WHAT IS EXPECTED ::
Copy the rows below word for word, leaving out the pictures.

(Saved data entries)
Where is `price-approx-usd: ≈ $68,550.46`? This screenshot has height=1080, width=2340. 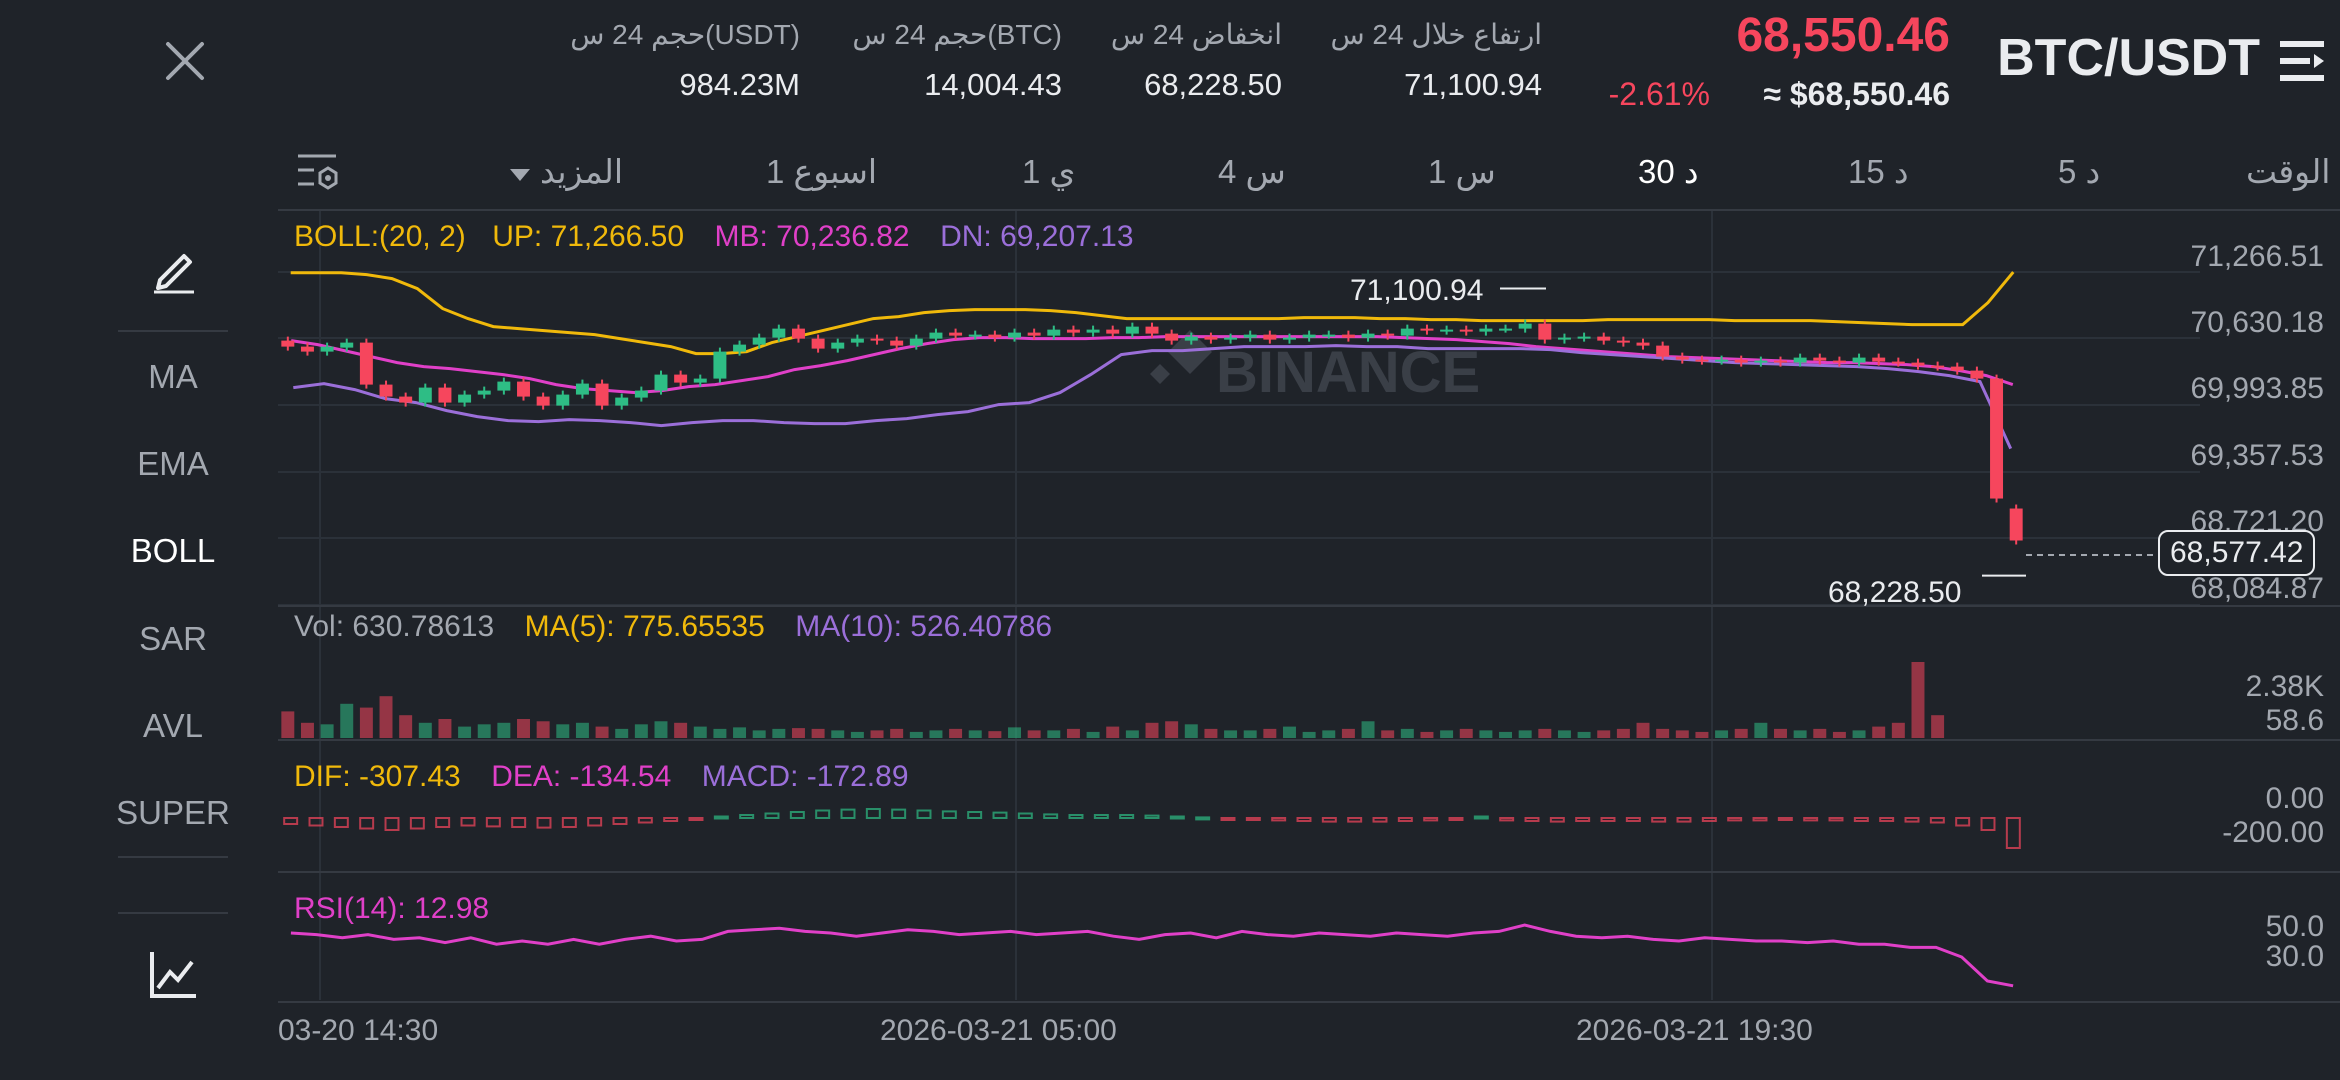
price-approx-usd: ≈ $68,550.46 is located at coordinates (1856, 94).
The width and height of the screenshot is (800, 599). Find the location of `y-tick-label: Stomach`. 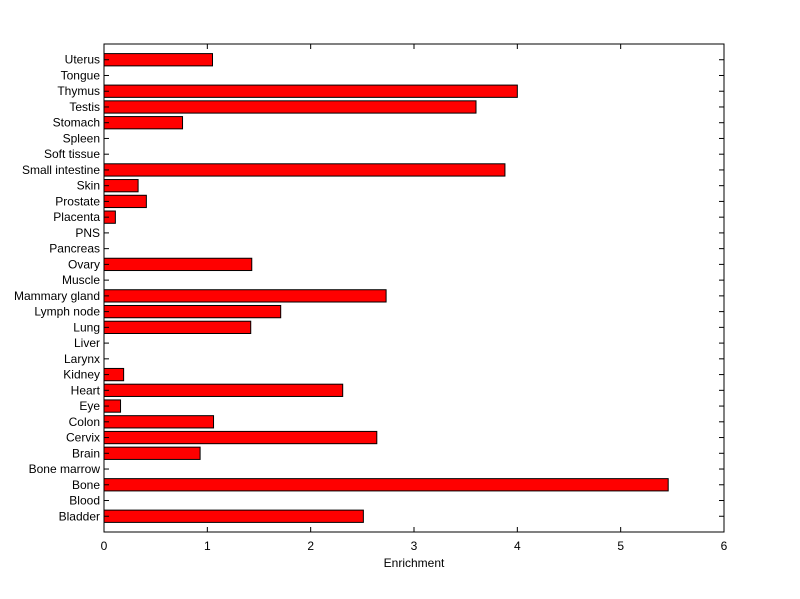

y-tick-label: Stomach is located at coordinates (76, 123).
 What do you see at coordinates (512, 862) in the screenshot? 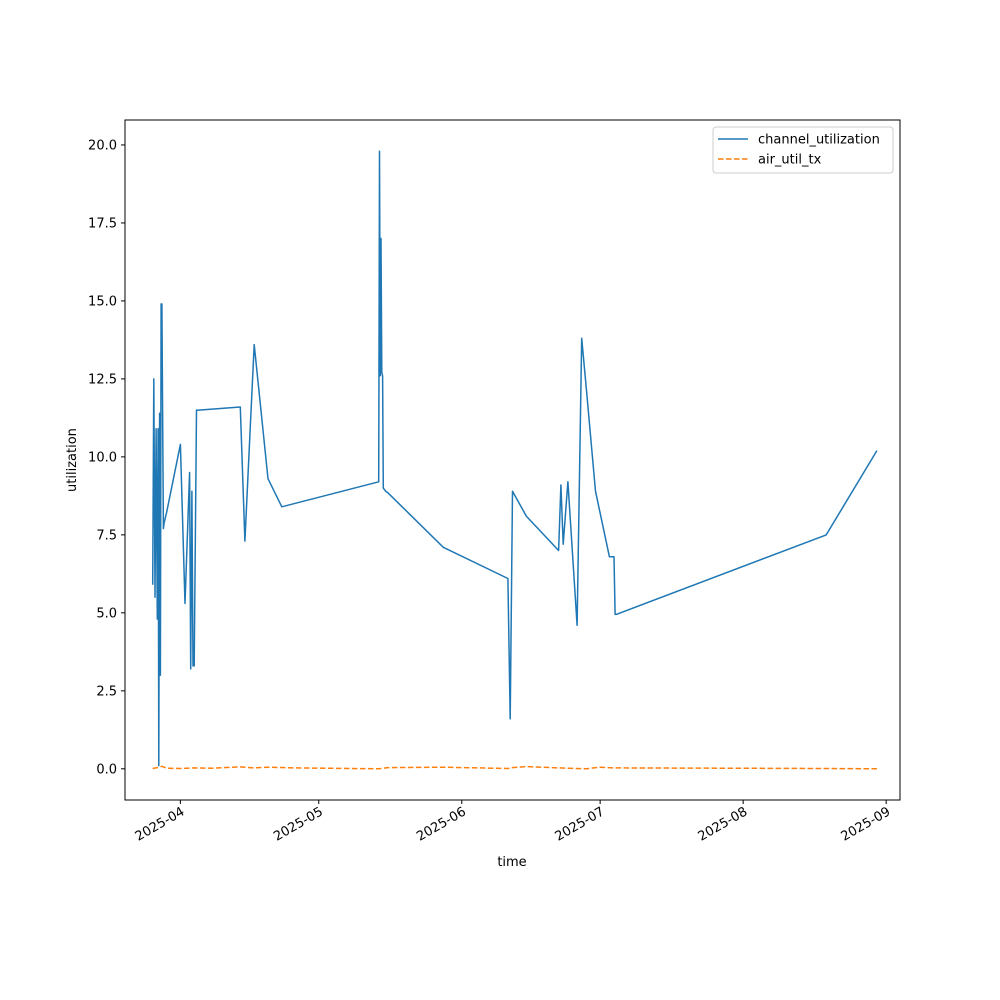
I see `x-axis-label: time` at bounding box center [512, 862].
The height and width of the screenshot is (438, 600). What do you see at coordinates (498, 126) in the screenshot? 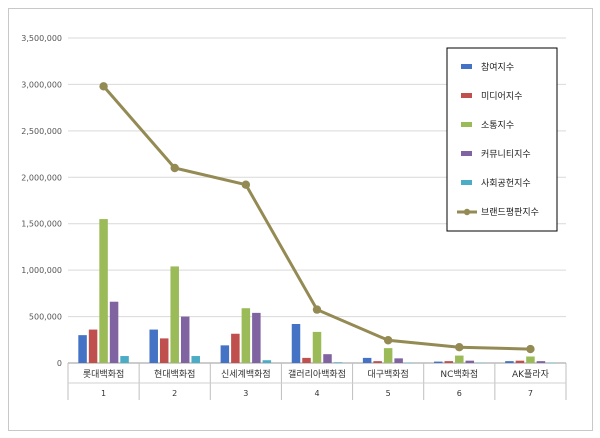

RESPONSE AREA ::
Where is `price-approx-usd: ≈ $68,550.46`? This screenshot has height=1080, width=2340. 
price-approx-usd: ≈ $68,550.46 is located at coordinates (1856, 94).
The width and height of the screenshot is (800, 599). Find the location of `y-tick-label: Stomach`. 

y-tick-label: Stomach is located at coordinates (76, 123).
 What do you see at coordinates (512, 862) in the screenshot? 
I see `x-axis-label: time` at bounding box center [512, 862].
The height and width of the screenshot is (438, 600). What do you see at coordinates (498, 126) in the screenshot? 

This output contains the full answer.